Lo mismo ocurrió en la era de la electrificación. A principios del siglo XX, solo el 5% de las fábricas en Estados Unidos usaba electricidad, pero para 1930, el 80% ya funcionaba con energía eléctrica. En las décadas siguientes, la productividad laboral se duplicó. Pero esto no provocó un aumento en el desempleo; en cambio, explotó la demanda de empleos en manufactura, ventas, crédito y otros nuevos sectores.

Lo interesante es la historia de los contadores cuando apareció VisiCalc y Excel. En otras palabras, se pensaba que estas herramientas acabarían con los trabajos de contabilidad. Pero en realidad, mientras que el número de contadores disminuyó en unos 100,000, la cantidad de analistas financieros aumentó en unos 150,000. La productividad aumenta, y eso genera nuevos trabajos.

La contratación de ingenieros de software y gerentes de producto también ha crecido rápidamente. Si la IA pudiera reemplazar completamente el pensamiento humano, esto no sucedería. Pero en realidad, la demanda por ambos tipos de profesionales continúa recuperándose.

Los datos actuales tampoco respaldan la visión apocalíptica. Diversos estudios académicos muestran que la adopción de IA no ha tenido un impacto significativo en el empleo total. Más bien, las tareas rutinarias y administrativas son las que se reemplazan con mayor facilidad, mientras que el análisis, la tecnología y la gestión tienden a ser reforzadas por la IA.

Una encuesta estima que más del 90% de las empresas no han visto impacto de la IA en los últimos tres años. Solo el 5% de las empresas que usan IA reportaron efectos en su plantilla, y entre ellas, los aumentos y disminuciones en empleados son casi iguales.

A nivel macro, todavía no hay una relación estadísticamente significativa entre la IA, la tasa de desempleo y el crecimiento del empleo. Por el contrario, el número de nuevas aplicaciones en tiendas de apps ha aumentado un 60% respecto al año anterior, y los nuevos negocios están creciendo exponencialmente. La robótica también está en auge, y la aparición de la IA ha puesto en foco industrias completamente nuevas.

El punto clave es que, aunque la IA puede eliminar algunos trabajos, eso no significa que todo termine. La ambición humana no tiene límites; cuando hay escasez, buscamos un desarrollo más avanzado. Cuando los precios de los alimentos bajan, aumentan los gastos en vivienda, salud, educación, viajes y entretenimiento. La lógica en el mercado laboral funciona igual.

El trabajo del conocimiento no está llegando a su fin, sino que está comenzando. La automatización elimina tareas repetitivas, elevando el nivel del trabajo humano. Se crean continuamente nuevos trabajos, conquistando nuevas fronteras, y luego surgen otras nuevas.

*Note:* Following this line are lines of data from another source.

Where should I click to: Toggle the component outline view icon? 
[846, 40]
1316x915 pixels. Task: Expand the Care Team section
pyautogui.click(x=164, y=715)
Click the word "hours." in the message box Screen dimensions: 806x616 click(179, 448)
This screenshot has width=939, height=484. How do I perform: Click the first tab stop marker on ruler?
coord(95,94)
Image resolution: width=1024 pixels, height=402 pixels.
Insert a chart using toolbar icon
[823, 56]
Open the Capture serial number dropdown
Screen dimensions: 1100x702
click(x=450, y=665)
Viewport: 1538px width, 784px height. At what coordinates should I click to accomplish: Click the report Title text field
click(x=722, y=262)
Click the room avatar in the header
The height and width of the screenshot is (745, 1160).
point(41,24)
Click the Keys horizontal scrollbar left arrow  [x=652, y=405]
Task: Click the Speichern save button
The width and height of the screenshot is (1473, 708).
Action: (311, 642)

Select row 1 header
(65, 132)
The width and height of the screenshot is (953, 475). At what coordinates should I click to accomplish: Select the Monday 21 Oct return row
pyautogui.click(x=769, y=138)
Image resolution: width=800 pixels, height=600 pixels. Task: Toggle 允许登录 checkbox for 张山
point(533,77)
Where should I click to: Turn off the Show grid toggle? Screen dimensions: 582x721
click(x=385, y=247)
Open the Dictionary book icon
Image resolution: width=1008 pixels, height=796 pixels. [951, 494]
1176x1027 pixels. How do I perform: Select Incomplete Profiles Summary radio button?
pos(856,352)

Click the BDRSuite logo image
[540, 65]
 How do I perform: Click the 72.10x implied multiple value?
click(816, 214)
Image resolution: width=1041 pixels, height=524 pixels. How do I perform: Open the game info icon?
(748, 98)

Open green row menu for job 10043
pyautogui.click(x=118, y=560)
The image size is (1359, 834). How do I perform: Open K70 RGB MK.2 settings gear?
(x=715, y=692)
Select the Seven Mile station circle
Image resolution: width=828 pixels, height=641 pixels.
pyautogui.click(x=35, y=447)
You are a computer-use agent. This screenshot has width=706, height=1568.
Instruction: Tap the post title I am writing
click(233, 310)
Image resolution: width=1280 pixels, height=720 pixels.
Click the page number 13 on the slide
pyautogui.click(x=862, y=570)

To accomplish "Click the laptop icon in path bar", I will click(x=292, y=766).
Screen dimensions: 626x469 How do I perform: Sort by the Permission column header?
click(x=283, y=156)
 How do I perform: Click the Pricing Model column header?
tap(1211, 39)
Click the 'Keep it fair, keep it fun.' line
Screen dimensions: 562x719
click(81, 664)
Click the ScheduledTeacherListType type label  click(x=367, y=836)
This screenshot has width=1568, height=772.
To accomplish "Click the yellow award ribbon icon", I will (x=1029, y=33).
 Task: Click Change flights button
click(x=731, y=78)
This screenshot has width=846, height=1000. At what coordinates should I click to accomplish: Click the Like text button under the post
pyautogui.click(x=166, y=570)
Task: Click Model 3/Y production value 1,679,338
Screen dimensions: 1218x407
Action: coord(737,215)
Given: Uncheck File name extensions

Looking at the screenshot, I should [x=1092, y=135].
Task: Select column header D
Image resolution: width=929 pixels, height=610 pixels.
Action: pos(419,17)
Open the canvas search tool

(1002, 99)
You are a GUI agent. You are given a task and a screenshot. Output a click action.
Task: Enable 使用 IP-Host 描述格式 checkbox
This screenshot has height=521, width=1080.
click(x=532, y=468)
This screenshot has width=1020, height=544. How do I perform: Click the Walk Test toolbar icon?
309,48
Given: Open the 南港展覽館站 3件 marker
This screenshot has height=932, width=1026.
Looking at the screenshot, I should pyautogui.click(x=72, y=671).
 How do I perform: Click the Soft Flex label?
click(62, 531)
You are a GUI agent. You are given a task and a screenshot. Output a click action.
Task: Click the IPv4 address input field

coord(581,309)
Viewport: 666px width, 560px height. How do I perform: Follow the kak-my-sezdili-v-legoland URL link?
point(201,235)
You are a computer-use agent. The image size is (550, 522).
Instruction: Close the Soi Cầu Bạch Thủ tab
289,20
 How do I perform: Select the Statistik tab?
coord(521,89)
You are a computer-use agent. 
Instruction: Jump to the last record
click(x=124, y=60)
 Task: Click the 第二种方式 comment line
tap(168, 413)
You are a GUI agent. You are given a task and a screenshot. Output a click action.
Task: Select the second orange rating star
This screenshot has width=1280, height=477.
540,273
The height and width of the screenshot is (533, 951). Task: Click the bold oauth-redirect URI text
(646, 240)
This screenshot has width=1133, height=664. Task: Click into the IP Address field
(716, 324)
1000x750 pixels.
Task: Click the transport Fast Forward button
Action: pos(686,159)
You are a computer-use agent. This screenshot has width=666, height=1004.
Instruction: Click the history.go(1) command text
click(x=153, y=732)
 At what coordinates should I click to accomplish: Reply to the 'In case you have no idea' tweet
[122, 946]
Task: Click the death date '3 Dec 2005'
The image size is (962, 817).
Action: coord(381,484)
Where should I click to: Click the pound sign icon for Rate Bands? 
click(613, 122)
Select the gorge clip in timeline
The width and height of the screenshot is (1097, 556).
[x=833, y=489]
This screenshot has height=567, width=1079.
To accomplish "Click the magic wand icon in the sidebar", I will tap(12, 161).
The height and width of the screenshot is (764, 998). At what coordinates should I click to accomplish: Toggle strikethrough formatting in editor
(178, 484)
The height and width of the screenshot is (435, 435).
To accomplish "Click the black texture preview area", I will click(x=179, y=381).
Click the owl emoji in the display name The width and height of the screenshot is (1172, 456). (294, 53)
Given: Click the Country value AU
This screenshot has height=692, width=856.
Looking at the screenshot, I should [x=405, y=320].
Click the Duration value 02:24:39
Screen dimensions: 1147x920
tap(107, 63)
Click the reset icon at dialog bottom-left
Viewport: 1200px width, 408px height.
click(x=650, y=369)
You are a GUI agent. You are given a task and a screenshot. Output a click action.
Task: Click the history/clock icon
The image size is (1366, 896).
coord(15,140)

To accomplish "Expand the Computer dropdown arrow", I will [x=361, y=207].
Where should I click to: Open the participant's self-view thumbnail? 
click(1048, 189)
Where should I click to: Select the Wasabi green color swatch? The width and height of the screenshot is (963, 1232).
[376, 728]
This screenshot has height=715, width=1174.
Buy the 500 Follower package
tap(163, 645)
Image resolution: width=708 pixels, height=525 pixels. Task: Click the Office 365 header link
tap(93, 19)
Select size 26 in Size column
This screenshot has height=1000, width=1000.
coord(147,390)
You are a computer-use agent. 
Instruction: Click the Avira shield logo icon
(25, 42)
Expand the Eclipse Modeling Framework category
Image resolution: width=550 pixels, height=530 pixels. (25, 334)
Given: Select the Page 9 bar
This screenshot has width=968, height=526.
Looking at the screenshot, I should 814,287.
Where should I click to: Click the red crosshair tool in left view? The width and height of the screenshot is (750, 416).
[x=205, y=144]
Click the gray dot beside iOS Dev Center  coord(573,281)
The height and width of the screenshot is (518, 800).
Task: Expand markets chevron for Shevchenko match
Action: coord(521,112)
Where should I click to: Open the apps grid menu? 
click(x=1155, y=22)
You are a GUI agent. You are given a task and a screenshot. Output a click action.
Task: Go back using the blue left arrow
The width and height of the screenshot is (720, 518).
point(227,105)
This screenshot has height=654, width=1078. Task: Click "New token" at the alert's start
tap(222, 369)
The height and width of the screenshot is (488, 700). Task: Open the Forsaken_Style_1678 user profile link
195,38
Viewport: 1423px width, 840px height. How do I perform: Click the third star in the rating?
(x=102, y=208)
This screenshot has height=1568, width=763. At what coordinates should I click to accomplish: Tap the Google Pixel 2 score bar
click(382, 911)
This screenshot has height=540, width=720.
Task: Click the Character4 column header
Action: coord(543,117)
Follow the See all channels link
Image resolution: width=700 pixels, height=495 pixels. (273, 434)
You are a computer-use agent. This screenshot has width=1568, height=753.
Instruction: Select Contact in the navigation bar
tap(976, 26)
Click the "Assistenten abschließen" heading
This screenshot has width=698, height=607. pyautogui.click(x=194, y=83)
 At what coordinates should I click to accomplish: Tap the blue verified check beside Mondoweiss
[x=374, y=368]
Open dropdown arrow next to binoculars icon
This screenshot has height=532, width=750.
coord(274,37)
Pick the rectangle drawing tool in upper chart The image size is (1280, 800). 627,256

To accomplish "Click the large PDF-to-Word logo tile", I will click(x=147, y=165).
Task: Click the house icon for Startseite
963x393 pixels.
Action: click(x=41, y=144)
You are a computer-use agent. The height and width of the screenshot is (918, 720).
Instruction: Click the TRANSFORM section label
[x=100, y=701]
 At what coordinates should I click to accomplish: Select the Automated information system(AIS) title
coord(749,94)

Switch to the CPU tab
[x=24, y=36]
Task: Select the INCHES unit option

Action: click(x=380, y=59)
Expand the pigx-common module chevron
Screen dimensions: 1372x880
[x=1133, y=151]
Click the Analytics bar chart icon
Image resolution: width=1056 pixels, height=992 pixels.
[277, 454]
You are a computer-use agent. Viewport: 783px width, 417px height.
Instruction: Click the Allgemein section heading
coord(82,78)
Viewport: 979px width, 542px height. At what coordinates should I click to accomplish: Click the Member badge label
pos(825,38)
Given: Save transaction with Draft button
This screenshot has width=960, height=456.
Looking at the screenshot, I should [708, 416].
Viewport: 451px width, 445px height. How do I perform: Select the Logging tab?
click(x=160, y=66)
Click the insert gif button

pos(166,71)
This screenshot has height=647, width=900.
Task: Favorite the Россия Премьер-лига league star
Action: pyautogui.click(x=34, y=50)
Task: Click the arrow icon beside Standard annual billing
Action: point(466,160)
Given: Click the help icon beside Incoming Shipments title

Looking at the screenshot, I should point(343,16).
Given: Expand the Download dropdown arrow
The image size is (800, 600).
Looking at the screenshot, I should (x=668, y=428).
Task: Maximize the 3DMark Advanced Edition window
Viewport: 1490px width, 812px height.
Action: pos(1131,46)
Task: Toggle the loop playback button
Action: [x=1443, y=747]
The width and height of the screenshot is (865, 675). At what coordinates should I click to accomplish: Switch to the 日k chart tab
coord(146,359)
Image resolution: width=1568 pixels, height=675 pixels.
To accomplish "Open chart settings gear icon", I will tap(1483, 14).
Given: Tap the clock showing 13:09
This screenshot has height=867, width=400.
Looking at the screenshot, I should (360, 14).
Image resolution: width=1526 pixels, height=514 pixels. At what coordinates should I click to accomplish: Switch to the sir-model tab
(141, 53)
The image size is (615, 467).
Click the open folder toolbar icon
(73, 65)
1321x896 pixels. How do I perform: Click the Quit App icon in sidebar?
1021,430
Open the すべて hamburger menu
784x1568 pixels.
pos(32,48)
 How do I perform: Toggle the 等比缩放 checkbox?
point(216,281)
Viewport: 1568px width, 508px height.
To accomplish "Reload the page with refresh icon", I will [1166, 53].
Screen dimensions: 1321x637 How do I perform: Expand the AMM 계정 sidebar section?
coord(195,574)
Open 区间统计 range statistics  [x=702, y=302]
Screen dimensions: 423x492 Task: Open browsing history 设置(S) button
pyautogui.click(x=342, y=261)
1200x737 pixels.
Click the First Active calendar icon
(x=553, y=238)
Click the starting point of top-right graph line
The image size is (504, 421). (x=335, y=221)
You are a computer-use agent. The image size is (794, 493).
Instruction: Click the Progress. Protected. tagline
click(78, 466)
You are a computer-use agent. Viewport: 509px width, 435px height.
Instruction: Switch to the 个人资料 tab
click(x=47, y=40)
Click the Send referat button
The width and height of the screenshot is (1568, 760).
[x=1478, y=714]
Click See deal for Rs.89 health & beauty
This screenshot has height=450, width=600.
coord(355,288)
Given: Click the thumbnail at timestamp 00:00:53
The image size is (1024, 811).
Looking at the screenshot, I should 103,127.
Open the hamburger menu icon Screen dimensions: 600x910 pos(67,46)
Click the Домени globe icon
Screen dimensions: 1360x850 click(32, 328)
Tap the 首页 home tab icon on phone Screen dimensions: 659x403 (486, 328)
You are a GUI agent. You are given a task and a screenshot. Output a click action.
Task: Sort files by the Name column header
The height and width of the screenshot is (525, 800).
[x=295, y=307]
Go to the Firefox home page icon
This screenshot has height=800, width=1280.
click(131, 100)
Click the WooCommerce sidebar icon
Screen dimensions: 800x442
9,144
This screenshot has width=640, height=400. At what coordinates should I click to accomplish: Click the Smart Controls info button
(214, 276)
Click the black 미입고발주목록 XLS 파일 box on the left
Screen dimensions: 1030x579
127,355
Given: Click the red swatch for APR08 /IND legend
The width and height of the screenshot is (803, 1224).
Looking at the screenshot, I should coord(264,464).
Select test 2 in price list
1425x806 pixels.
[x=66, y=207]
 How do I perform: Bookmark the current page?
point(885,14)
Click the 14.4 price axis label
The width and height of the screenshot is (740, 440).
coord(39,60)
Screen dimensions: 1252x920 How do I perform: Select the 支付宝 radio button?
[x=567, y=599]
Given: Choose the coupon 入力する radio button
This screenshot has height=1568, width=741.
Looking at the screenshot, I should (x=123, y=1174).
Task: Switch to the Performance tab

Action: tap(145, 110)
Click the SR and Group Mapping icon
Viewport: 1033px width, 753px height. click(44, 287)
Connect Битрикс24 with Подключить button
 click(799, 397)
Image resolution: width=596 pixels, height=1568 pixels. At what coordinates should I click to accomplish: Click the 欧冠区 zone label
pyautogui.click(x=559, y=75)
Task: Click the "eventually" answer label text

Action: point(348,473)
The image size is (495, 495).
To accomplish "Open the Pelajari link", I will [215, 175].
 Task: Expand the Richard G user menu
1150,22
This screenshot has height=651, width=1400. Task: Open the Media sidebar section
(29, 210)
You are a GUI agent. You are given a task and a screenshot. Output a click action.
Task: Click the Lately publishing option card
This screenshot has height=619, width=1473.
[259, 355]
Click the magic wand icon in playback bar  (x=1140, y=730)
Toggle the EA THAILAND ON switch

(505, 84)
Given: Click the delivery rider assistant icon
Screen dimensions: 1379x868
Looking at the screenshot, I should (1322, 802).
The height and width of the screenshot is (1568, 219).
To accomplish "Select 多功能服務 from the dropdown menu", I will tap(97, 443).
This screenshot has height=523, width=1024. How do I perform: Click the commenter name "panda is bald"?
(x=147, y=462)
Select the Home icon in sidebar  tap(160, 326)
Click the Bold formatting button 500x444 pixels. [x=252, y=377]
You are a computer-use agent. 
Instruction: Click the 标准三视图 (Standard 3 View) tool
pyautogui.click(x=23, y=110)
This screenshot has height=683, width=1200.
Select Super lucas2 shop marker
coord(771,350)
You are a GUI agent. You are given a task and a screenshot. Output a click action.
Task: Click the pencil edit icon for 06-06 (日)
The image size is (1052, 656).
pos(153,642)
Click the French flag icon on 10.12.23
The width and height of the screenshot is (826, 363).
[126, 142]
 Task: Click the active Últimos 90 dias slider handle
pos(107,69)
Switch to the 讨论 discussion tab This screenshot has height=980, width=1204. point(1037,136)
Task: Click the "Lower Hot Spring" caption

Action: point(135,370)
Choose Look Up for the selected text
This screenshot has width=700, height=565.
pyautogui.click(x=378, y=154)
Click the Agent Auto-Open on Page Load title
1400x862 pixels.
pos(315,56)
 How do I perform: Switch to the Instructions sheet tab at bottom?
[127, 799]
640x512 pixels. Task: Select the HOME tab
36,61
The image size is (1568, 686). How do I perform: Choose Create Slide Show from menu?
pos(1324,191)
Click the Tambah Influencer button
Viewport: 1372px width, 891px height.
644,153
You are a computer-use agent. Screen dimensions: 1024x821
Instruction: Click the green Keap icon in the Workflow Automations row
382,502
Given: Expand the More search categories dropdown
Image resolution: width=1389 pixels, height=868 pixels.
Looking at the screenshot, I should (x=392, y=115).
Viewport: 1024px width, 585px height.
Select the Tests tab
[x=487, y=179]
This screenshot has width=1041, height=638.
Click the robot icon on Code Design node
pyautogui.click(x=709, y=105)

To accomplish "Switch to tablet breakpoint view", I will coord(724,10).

La IA ciertamente puede reducir algunos empleos (como los de atención al cliente o administrativos médicos). Pero en la economía en general, no estamos en una era de desempleo, sino en una de mercados más grandes, IA más asequible, nuevas empresas, nuevas industrias y trabajos humanos más sofisticados. La cantidad de trabajo y la capacidad cognitiva no son valores fijos. La IA no marca el fin del trabajo, sino el comienzo de una era más rica en inteligencia.